Methods Selective cell entry of TROCEPT-01 was assessed in vitro using infectivity assays in target-positive and -negative tumor and healthy cell lines. Further in vitro assays confirmed the production of ICIs in multiple tumor cell lines, and functionality of the in-tumor generated ICI was confirmed using primary T cell activation experiments. Finally, an immune-deficient murine model, engrafted with a human tumor, was used to assess biodistribution of TROCEPT-01, after intravenous delivery, using a bioluminescence in vivo imaging system (IVIS®) and qPCR.

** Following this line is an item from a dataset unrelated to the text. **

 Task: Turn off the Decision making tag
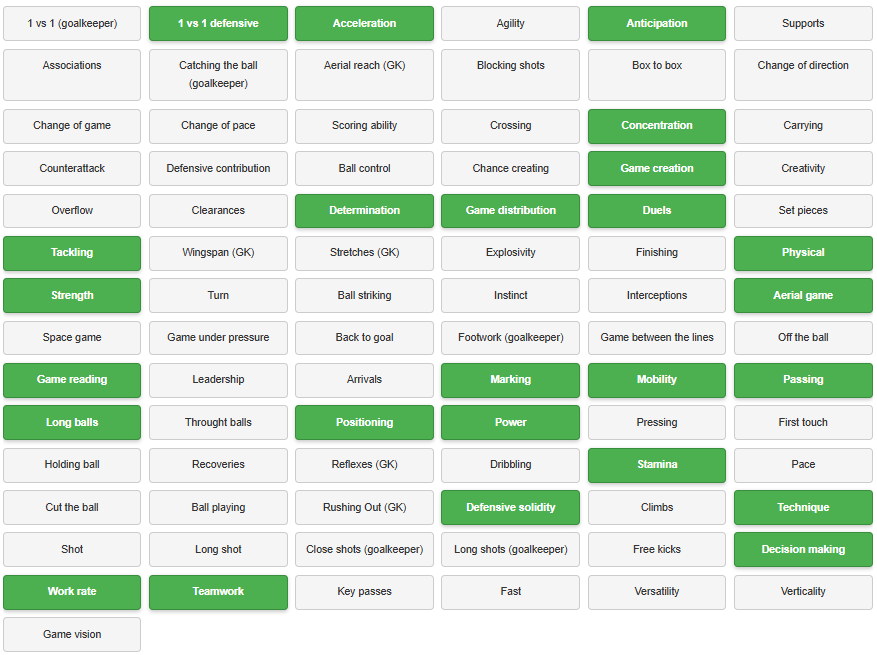803,549
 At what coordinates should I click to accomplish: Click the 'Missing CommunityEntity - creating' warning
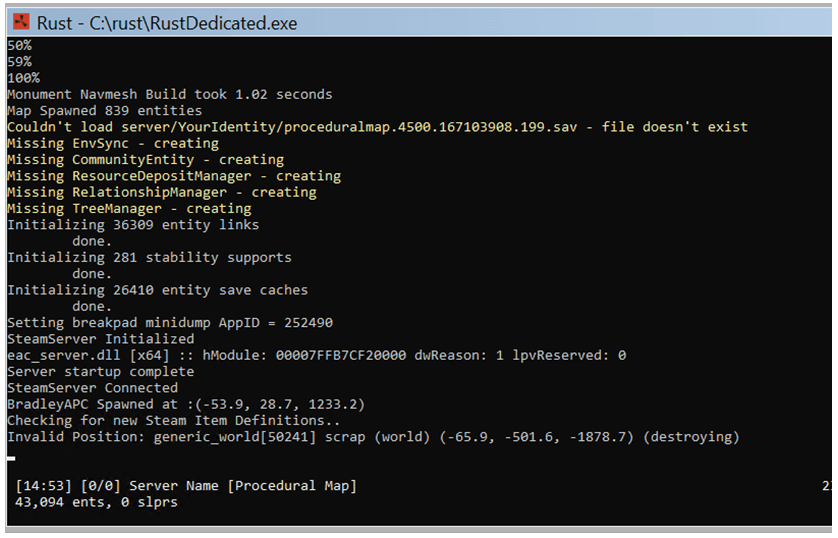145,160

Results In vitro testing confirmed TROCEPT-01’s exquisite selectivity for tumor cells and demonstrated functional production of ICIs from treated tumor cells. In vivo experiments demonstrated tumor-localized biodistribution of TROCEPT-01, with a low amount of TROCEPT-01 detected in healthy organs (including the liver) and peripheral blood.

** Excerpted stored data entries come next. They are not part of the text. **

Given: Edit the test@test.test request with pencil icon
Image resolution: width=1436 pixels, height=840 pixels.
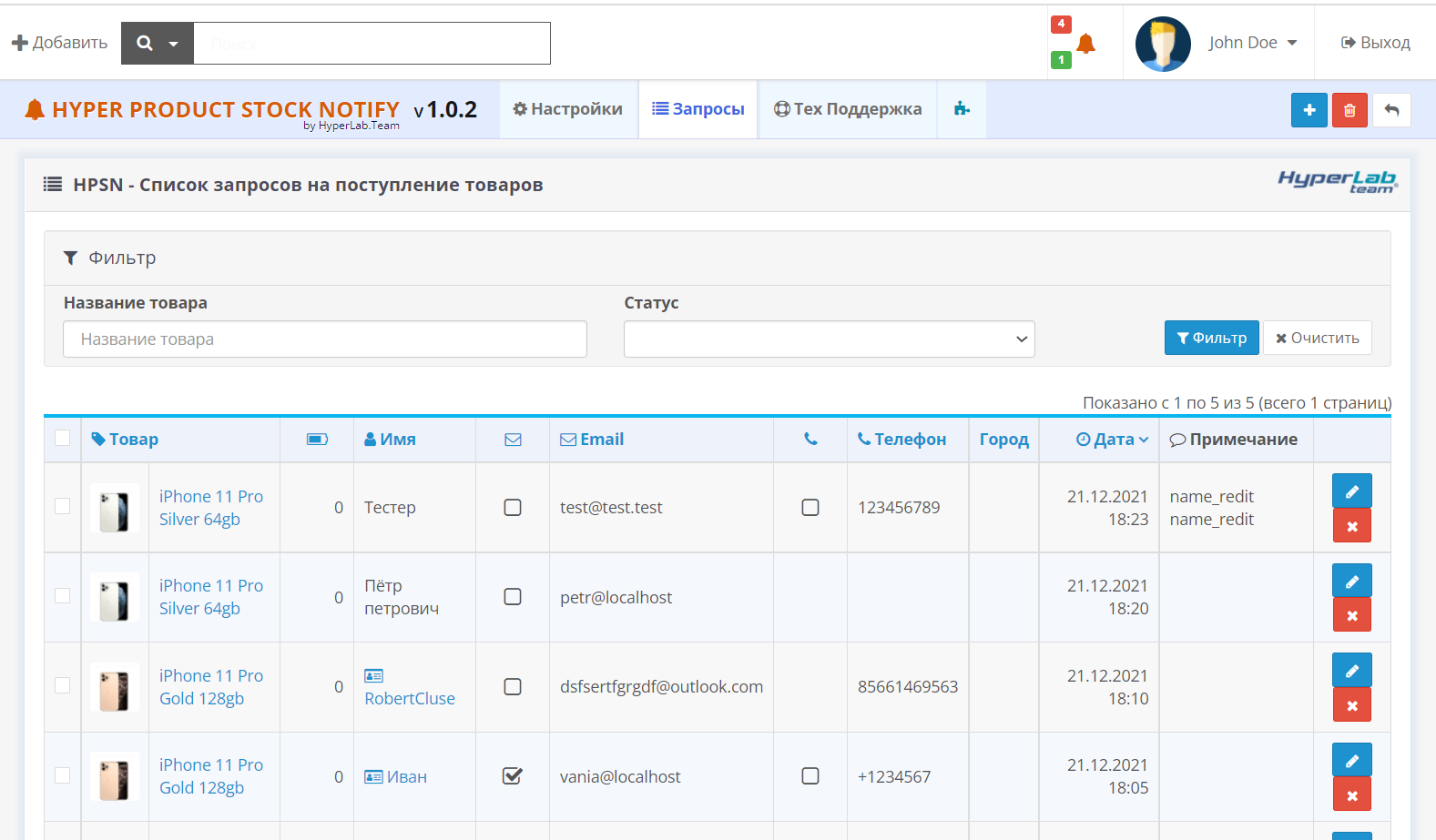Looking at the screenshot, I should [1351, 491].
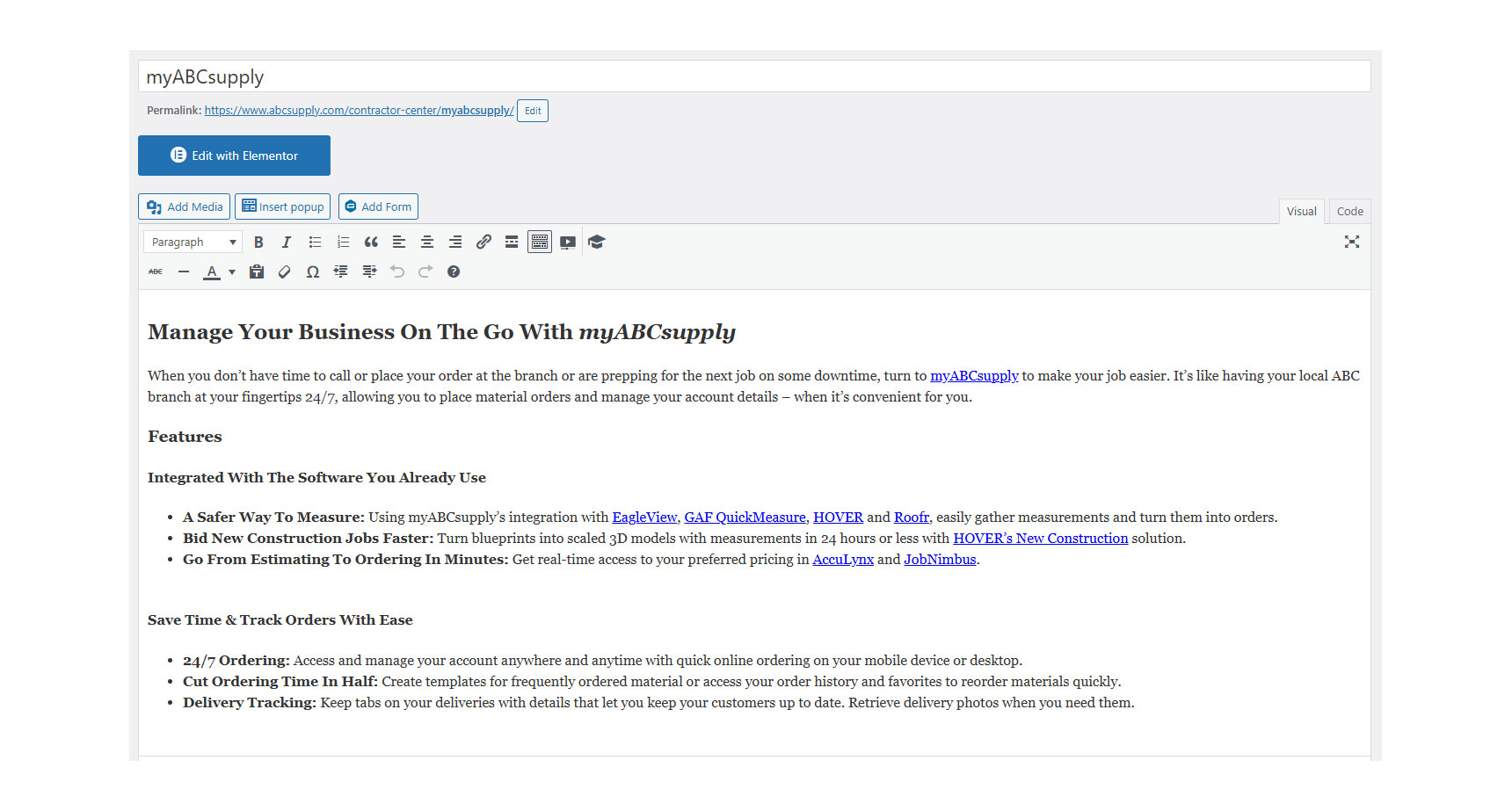This screenshot has height=811, width=1512.
Task: Expand the text color picker arrow
Action: coord(232,272)

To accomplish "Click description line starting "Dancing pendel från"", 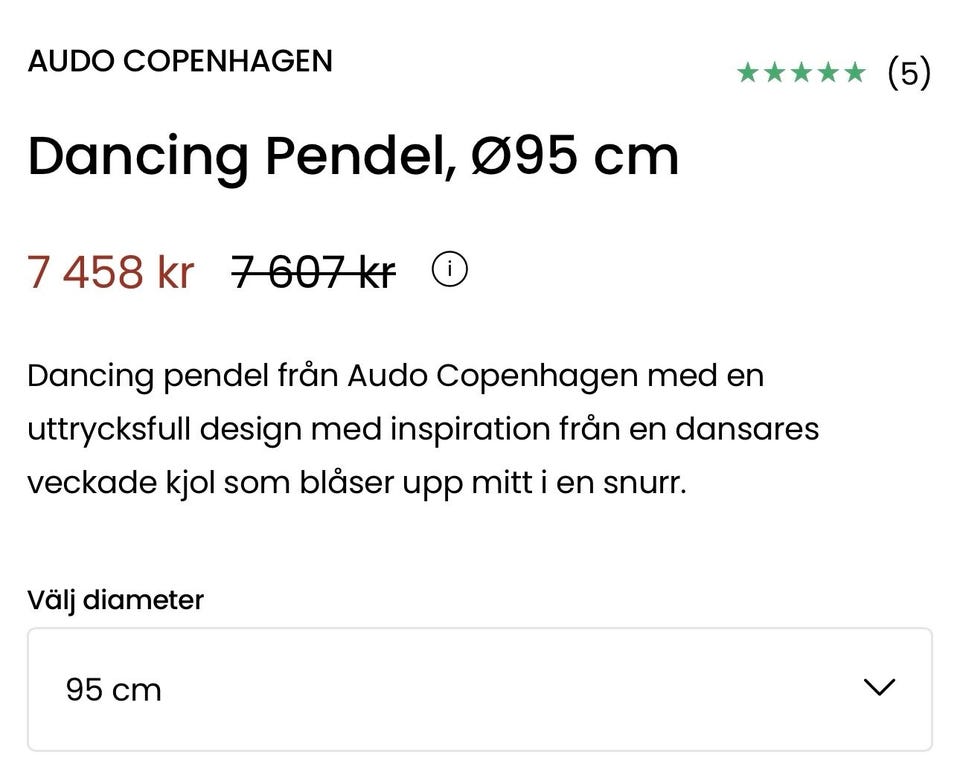I will pos(395,377).
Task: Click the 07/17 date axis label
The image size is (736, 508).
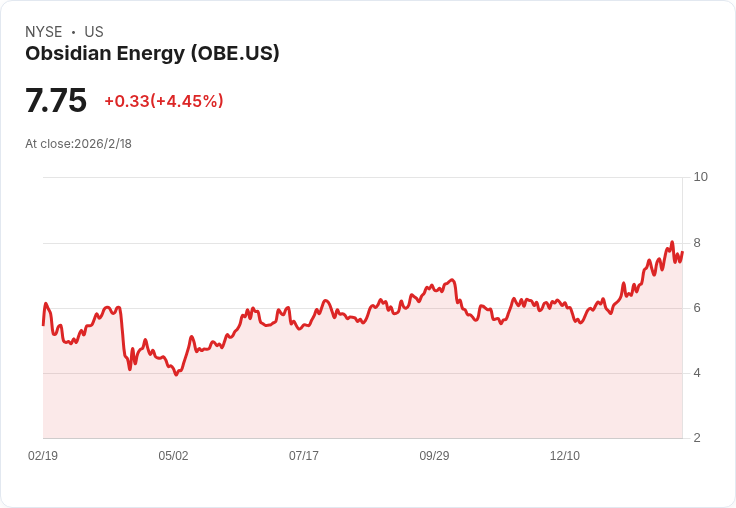Action: [304, 455]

Conclusions TROCEPT’s tumor selective transgene delivery and in-tumor production of ICIs enables high local dosing only in the tumor, addressing systemic toxicity and potentially increasing efficacy. Additionally, several pre-clinical studies have demonstrated that oncolytic viruses can induce anti-viral immunity against infected tumor cells, recruiting cytotoxic T cells and other pro-inflammatory cell types.4 Thus, TROCEPT delivery of ICIs has the potential to generate a synergistic effect, first attracting and activating T cells, and then delivering tumor-localized ICIs at high concentrations to boost the anti-tumor T cell response and increase response rates in several tumor types. TROCEPT has the potential for delivery of new and powerful therapeutic drugs for the in-tumor treatment of cancer.
References
Watanabe E, Nishida O, Kakihana Y, Odani M, Okamura T, Harada T, Oda S. Pharmacokinetics, Pharmacodynamics, and Safety of Nivolumab in Patients With Sepsis-Induced Immunosuppression: A Multicenter, Open-Label Phase 1/2 Study. Shock. 2020;53:686–694.DOI: 10.1097/SHK.0000000000001443.

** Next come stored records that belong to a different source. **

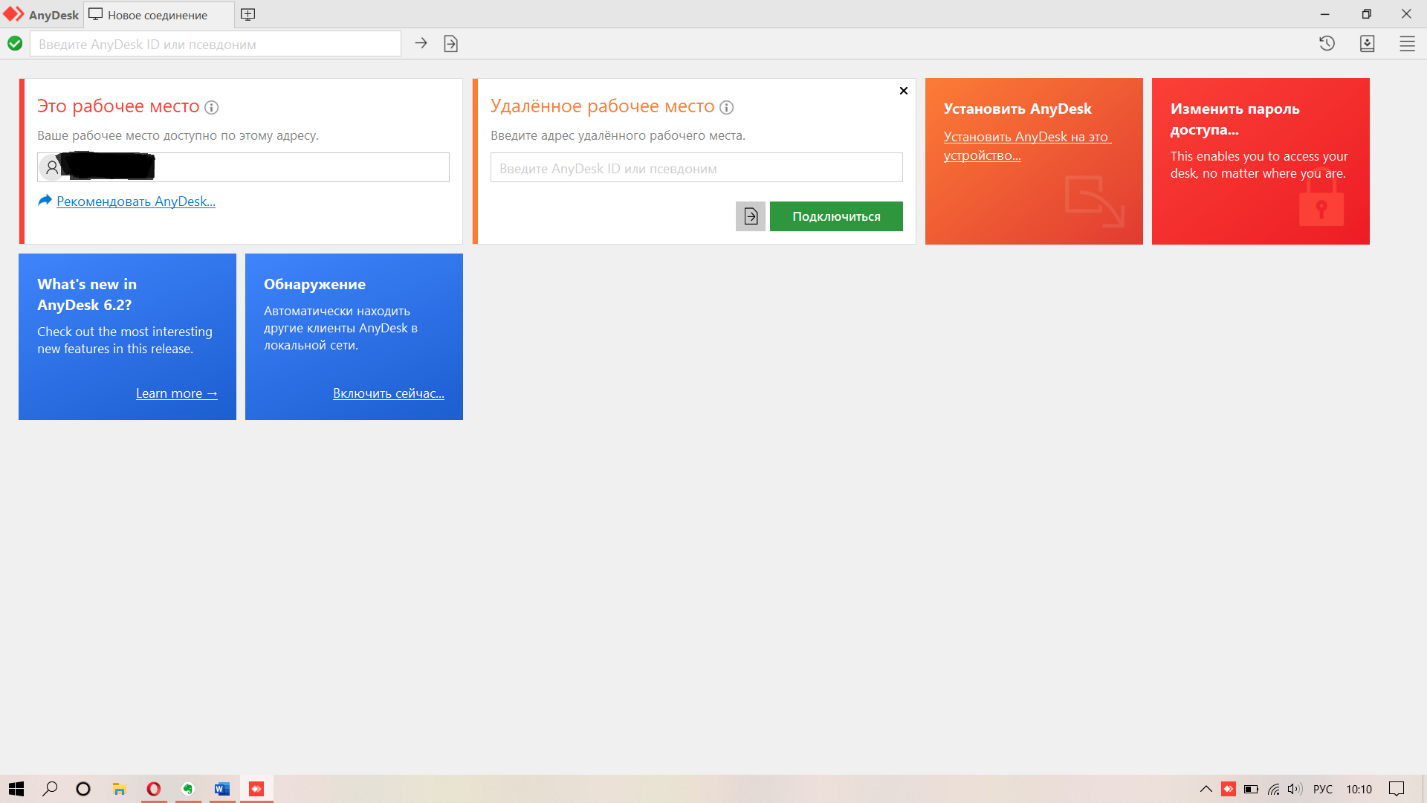Focus the remote desk address input field
Image resolution: width=1427 pixels, height=803 pixels.
click(x=696, y=168)
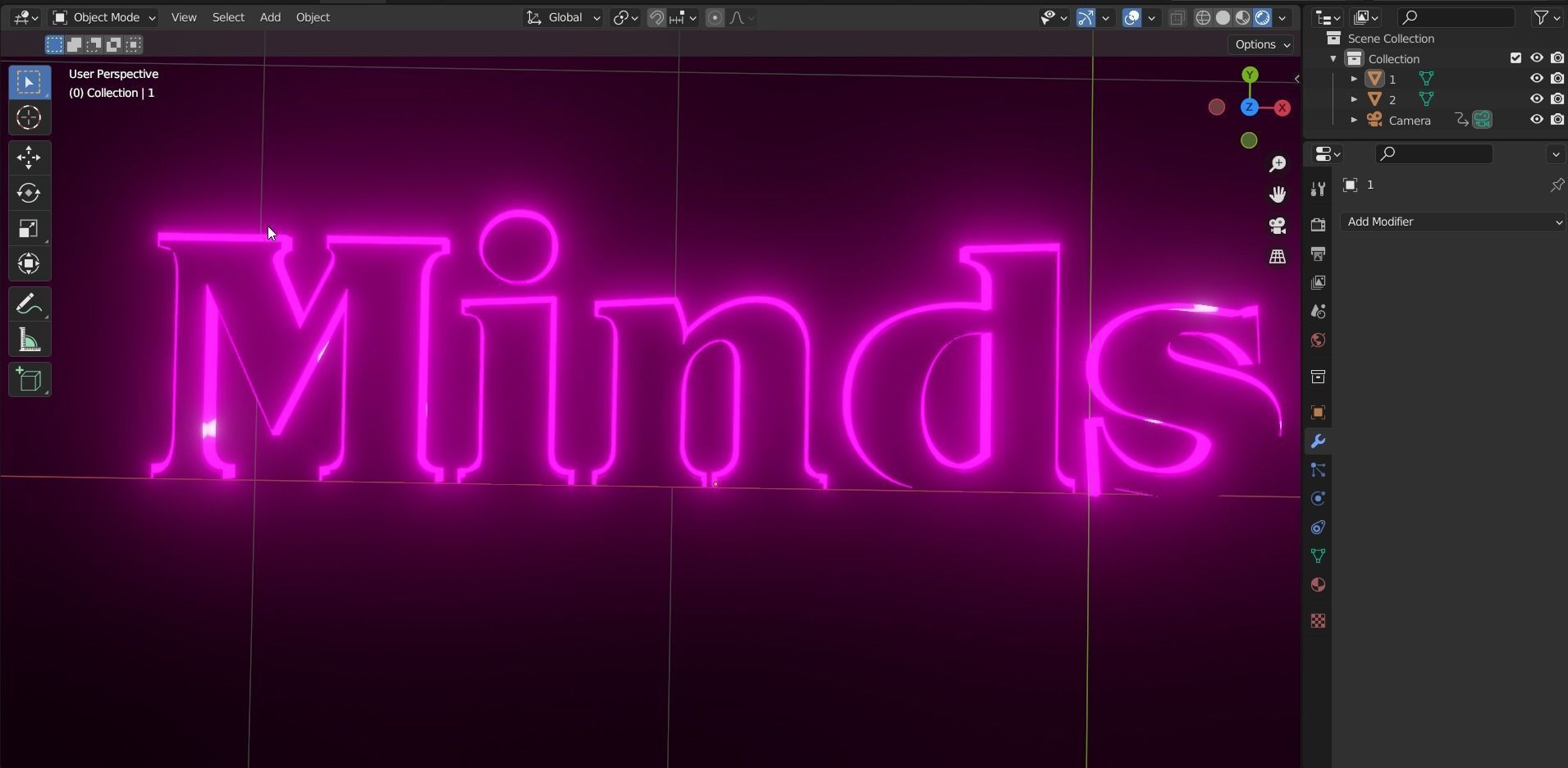Open the Select menu
The image size is (1568, 768).
click(x=228, y=17)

Baker A, Aguirre-Hernández C, Halldén G, Parker A. Designer Oncolytic Adenovirus: Coming of Age. Cancers (Basel). 2018;10:201.DOI: 10.3390/cancers10060201.
Uusi-Kerttula H, Davies JA, Thompson JM, Wongthida P, Evgin L, Shim KG, Bradshaw A, et al. Ad5 NULL -A20: A Tropism-Modified, αvβ6 integrin-selective oncolytic adenovirus for epithelial ovarian cancer therapies. Clinical Cancer Research. 2018;24:4215–4224.DOI: 10.1158/1078-0432.CCR-18-1089.
Kuryk L, Møller A-SW, Jaderberg M. Combination of immunogenic oncolytic adenovirus ONCOS-102 with anti-PD-1 pembrolizumab exhibits synergistic antitumor effect in humanized A2058 melanoma huNOG mouse model. OncoImmunology. 2019;8:e1532763.DOI: 10.1080/2162402X.2018.1532763.